A mãe do Monstro - Parte Final
- Alexandre Menphis
- 1 de fev. de 2023
- 4 min de leitura
Atualizado: 15 de fev. de 2023

— Sua irmã foi uma delas. — Janice ouviu horrorizada e a mulher prosseguiu:
— Ela me implorou que não a entregasse para meu filho. Confesso para você, minha cara, que fiquei feliz quando o meu Arnaldo deu um jeito nela. — Uma lágrima desceu pelo rosto amordaçado de Janice. — Sua irmã era uma chata de nariz empinado. Acredita que tentei contar-lhe minha história, mas ela não quis ouvir? Só chorava e pedia para que eu a soltasse!
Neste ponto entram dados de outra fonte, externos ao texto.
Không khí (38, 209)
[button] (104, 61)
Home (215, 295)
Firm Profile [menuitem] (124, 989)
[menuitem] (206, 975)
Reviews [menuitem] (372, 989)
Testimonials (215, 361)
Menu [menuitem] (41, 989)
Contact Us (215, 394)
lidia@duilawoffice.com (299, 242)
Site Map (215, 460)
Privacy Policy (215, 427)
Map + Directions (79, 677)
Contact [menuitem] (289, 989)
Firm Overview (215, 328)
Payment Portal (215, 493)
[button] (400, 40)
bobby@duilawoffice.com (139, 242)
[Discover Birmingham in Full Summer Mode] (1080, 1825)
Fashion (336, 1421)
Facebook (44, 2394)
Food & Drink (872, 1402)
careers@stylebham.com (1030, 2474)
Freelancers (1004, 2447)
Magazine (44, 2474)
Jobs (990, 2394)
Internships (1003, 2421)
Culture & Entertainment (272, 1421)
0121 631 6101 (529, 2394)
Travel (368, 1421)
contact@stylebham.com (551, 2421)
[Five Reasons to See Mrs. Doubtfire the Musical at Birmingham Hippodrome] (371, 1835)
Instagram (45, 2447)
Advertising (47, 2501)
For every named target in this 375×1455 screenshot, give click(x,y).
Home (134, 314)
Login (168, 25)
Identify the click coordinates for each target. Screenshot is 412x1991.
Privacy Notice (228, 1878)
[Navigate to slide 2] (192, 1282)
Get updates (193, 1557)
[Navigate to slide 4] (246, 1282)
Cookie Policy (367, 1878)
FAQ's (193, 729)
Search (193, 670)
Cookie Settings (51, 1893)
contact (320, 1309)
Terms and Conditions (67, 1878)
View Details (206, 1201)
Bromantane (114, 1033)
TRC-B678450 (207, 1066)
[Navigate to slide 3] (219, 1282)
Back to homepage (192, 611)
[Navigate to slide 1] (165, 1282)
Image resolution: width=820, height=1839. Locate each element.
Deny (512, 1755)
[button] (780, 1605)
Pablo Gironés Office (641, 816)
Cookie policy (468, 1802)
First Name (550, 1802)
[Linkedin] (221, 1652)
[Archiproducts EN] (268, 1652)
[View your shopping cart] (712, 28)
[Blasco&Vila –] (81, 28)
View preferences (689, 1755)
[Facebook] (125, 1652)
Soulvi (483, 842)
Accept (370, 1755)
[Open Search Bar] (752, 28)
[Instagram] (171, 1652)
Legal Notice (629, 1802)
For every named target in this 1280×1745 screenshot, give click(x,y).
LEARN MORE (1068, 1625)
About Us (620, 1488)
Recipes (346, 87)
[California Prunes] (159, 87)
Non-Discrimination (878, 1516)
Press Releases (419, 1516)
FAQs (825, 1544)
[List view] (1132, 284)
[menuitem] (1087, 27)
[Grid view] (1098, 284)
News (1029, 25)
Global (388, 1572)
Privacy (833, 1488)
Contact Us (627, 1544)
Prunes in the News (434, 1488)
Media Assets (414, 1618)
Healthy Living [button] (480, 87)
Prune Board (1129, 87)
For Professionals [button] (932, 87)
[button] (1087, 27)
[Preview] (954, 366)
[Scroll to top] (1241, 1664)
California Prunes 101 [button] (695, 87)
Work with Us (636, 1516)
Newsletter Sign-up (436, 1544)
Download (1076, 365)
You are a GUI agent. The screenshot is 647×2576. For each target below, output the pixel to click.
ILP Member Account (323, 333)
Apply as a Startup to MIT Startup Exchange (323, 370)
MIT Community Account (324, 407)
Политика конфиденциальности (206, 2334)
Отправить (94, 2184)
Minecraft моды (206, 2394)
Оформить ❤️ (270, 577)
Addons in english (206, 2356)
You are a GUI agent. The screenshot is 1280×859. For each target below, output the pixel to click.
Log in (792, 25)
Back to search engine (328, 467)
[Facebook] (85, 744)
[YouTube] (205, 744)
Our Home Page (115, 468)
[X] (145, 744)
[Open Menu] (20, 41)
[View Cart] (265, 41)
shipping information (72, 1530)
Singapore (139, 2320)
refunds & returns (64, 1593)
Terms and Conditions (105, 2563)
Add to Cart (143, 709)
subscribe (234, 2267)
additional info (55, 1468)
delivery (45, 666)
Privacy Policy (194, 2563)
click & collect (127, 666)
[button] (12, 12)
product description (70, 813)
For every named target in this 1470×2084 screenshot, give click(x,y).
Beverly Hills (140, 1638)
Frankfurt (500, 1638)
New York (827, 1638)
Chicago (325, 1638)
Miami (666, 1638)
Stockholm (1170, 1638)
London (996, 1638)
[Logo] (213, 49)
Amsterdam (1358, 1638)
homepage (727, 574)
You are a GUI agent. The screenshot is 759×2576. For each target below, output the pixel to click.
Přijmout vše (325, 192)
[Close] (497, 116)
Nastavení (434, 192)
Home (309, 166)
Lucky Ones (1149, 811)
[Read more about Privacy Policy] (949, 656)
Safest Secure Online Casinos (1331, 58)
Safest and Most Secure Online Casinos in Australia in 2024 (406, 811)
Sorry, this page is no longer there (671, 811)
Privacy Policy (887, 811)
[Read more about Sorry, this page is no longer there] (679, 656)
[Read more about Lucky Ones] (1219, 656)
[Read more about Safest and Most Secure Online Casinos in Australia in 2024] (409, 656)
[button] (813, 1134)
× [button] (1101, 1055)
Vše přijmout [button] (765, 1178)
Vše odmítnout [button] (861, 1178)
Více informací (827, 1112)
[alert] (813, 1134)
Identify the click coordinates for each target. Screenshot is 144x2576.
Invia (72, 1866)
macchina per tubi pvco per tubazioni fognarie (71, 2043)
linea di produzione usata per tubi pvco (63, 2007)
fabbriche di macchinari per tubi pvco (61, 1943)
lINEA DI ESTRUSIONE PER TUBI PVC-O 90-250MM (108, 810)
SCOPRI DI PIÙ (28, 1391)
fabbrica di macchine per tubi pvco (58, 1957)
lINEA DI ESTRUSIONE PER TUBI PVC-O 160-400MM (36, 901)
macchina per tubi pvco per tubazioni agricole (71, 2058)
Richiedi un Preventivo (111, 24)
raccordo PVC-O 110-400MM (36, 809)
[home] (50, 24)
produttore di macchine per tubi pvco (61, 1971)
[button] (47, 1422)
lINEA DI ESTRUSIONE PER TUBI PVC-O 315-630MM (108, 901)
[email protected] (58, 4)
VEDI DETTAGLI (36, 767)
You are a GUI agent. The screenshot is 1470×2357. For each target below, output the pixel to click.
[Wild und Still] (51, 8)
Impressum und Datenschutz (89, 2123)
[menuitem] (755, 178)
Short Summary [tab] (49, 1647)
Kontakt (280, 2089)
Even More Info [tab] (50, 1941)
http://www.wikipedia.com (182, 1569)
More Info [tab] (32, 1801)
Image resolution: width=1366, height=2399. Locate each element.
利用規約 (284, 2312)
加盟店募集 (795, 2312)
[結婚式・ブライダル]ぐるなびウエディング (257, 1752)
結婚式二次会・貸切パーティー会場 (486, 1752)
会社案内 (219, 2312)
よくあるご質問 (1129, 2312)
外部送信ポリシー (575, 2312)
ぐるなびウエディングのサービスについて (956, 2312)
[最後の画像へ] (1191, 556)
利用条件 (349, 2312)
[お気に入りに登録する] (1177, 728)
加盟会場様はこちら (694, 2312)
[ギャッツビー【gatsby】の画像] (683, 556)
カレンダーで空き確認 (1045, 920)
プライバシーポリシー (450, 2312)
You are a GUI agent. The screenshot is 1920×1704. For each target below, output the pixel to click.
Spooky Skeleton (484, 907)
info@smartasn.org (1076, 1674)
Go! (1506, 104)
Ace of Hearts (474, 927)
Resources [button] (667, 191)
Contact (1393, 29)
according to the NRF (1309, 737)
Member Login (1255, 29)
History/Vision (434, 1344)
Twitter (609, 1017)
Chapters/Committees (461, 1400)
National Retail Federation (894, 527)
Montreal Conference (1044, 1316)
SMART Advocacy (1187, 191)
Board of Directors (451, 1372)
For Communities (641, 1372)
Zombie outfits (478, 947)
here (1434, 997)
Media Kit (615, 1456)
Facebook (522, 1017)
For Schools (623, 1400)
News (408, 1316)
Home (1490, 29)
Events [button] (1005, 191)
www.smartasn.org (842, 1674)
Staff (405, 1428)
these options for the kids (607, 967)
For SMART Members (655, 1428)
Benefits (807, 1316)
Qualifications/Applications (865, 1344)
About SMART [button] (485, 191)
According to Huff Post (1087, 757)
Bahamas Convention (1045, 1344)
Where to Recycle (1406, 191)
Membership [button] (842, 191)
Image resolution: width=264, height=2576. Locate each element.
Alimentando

Menina mimada e mal-educada, mas teve o que mereceu!
Nesse instante, Janice conseguiu se soltar e, louca de ódio, pulou na garganta da mulher, se atracando com ela. Uma voz se ouviu do outro lado da porta:
— Mamãe, a senhora está bem? Tenho fome, mamãe!
Nazaré tentou responder, mas Janice a havia dominado. Pegando uma faca, encostou-a no pescoço da anciã, que cansada, parecia sem forças.
— Diga para ele que você está terminando e que daqui a pouco abre a porta — cochichou no ouvido da mulher, que sem alternativa, obedeceu.
— Não pense em fazer besteiras — murmurou Nazaré, sentindo a ponta da faca espetando a garganta. — Meu filho me reconhece apenas pela minha voz e meu cheiro. Você só sairá desta casa se tiver minha ajuda.
— Obrigada, velha, por me dizer o que fazer. — A mulher olhou sem entender. Janice deu-lhe um empurrão. A anciã, batendo a cabeça contra a parede, perdeu momentaneamente os sentidos.
Janice amarrou e amordaçou a anciã e em seguida, despejou sobre a infeliz a sopa dantesca que havia no caldeirão. Nazaré acordou assustada.
“Duvido que ele reconheça o seu cheiro, velha assassina, agora que está lambuzada com essa sopa asquerosa. ” Pensou satisfeita.
Aos empurrões, Janice seguiu com Nazaré em direção à porta. A mulher tentava resistir, mas enfraquecida, não conseguia. Abrindo parcialmente a porta, a jovem empurrou a anciã. Ouviu então um rosnado assustador que gelou todo o seu corpo.
II
Janice, encostada na porta que acabara de fechar, sentia o suor descer-lhe pela fronte. O barulho animalesco a havia despertado do horrível frenesi ao qual se vira mergulhada. Passando a mão pela testa, deu-se conta, horrorizada, da atitude que tivera, porém, agora era tarde, pelo menos para a anciã.
Vasculhando as tralhas da velha, encontrou um facão. Mergulhou a lâmina na brasa acesa do fogão e aguardou. Logo, um vermelho incandescente tomou conta do metal. Abrindo devagar a porta, deu de frente com uma cena horrenda. O monstro, agachado, de costas para ela, devorava o corpo de sua mãe. Buscando forças onde pensava não haver, enfiou o facão na nuca da criatura. A lâmina penetrou fundo, enquanto um grito horrível escapou da boca da fera. O monstro, se erguendo, tentou avançar em direção da jovem, mas após um passo dado em falso, despencou ao solo. De sua nuca, o sangue vertia espesso, empapando suas costas cabeludas.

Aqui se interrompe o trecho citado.